Londres. Okwe (Chiwetel Ejiofor), immigré clandestin originaire de Lagos, au Nigeria, travaille comme chauffeur de taxi le jour et comme gardien de nuit dans l'hôtel Baltic, appartenant à Monsieur Juan (Sergi Lopez). Il n'a pas de logement et partage en secret le petit appartement d'une jeune Turque, Senay Gelik (Audrey Tautou), employée comme femme de chambre dans le même établissement. Une nuit, Okwe découvre, dans la chambre que vient de louer une prostituée, Juliette (Sophie Okonedo), un coeur humain coincé dans le WC. Il fait part de sa découverte à Juan, qui ne paraît guère s'en émouvoir, et à son ami Guo Yi (Benedict Wong), gardien d'un crématorium hospitalier.
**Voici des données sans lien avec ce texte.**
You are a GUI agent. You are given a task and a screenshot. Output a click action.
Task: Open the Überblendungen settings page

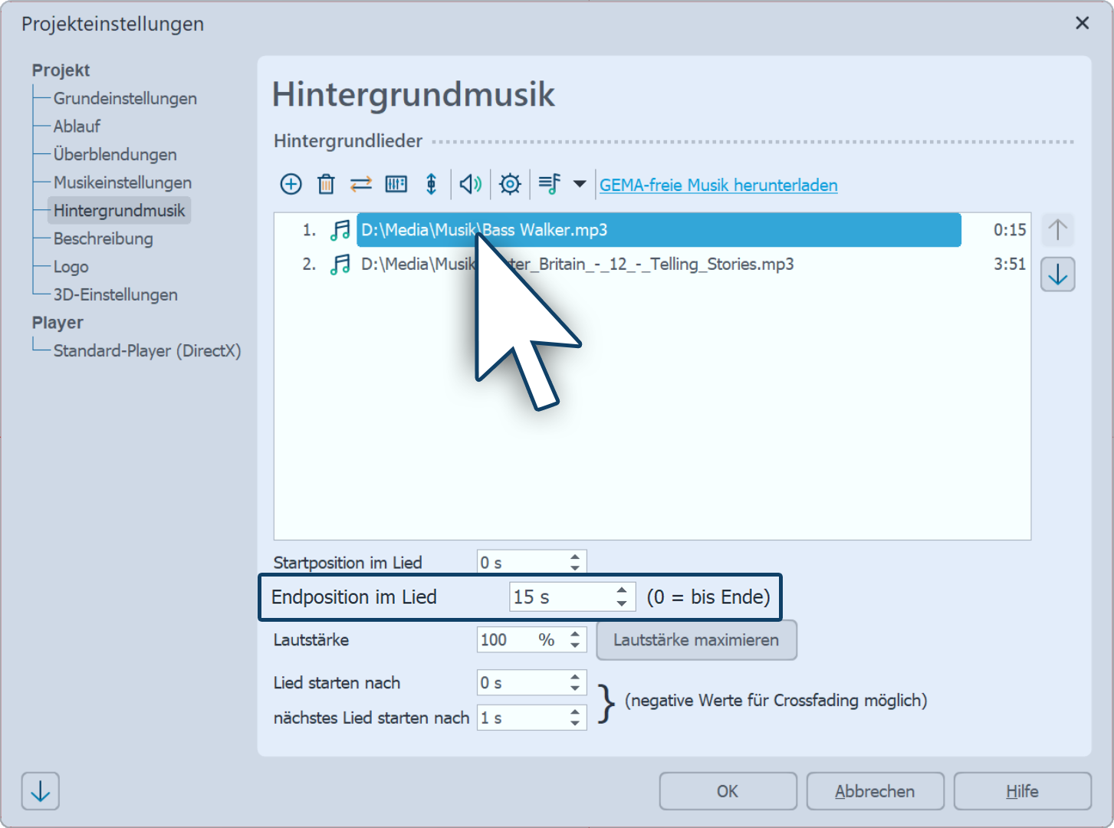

Sa situation irrégulière lui interdit de contacter la police... 
 
 Si le sujet évoque immanquablement celui de "Mesure d'urgence", Stephen Frears laisse délibérément de côté l'aspect thriller développé par Michael Apted, pour se focaliser sur le drame humain, tant individuel que collectif, vécu par la cohorte sans cesse grandissante des immigrés illégaux. Cela ne signifie pas que le suspense et l'angoisse soient absents. Loin de là. Ils trouvent leur source, non dans un parcours événementiel fondé sur une superficialité horrifique ou haletante, mais dans la souffrance intérieure d'êtres marqués à jamais par le destin. Désirant, plus que tout, fuir, au péril de leur vie ou de leur intégrité physique, des mondes devenus insupportables, ils sont le jouet passif, malléable et lucratif de personnages aussi riches que monstrueux, dont Juan "La Fouine", machiavélique et cynique à souhait, symbolise à merveille l'abomination. Audrey Tautou, à l'opposé de sa création ludique, l'année précédente, dans "Le fabuleux destin d'Amélie Poulain", compose avec sobriété une sorte de petite souris apeurée, glissant tête baissée, telle une ombre, comme pour approcher une invisibilité qui la libérerait de la traque insultante et violente des policiers de l'immigration. Sans parler des pressions sexuelles de profiteurs salaces, tel le propriétaire de l'atelier clandestin. Mais la véritable révélation est Chiwetel Ejiofor, dont l'incarnation puissante et modeste, n'est pas sans rappeler certaines prestations mémorables de Forest Whitaker. Le pimpant des décors, souvent parsemés de couleurs vives, surprend à plusieurs reprises dans cette évocation d'un univers lugubre et mortifère, où le bonheur, vanté hypocritement par Juan, a laissé place à la seule survie au jour le jour. Il en est de même de la conclusion qui, si elle satisfait le chevalier blanc qui sommeille en chacun de nous (enfin, presque...), donne un éclairage étrangement libérateur à ce qui s'annonçait comme une descente aux enfers irrémissible.  
 
 Tout à fait passionnant. Dommage que le doublage français de Okwe soit plus que moyen.